9

I am trying to retrieve some information about a website, I want to look for a specific tag/class and then return the contained text value (innerHTML). This is what I have so far

$request = Invoke-WebRequest -Uri $url -UseBasicParsing
$HTML = New-Object -Com "HTMLFile"
$src = $request.RawContent
$HTML.write($src)


foreach ($obj in $HTML.all) { 
    $obj.getElementsByClassName('some-class-name') 
}

I think there is a problem with converting the HTML into the HTML object, since I see a lot of undefined properties and empty results when I'm trying to "Select-Object" them.

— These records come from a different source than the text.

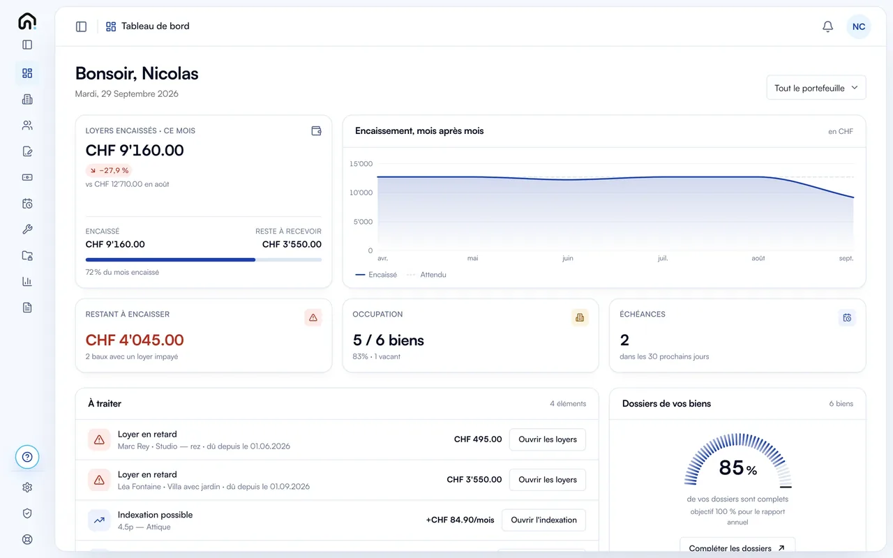Open the bar chart reports icon
Screen dimensions: 893x558
27,282
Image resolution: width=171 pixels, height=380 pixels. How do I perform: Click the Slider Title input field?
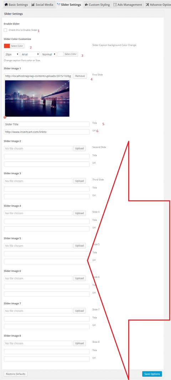47,124
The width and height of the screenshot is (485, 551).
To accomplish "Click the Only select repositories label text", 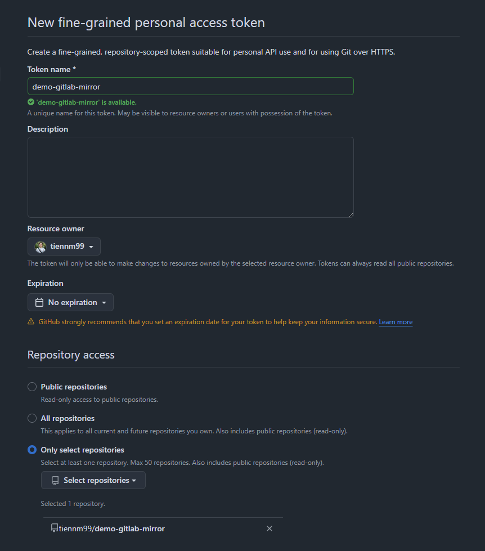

So after spending two days, how am I supposed to parse HTML with Powershell?

So since parsing HTML with regex is such a big no-no, how do I do it otherwise? Nothing seems to work.

David Trevor
  • 794
  • 1
  • 7
  • 22

2 Answers2

8

Since noone else has posted an answer, I managed to get a working solution with the following code:

$request = Invoke-WebRequest -Uri $URL -UseBasicParsing
$HTML = New-Object -Com "HTMLFile"
[string]$htmlBody = $request.Content
$HTML.write([ref]$htmlBody)
$filter = $HTML.getElementsByClassName($htmlClassName)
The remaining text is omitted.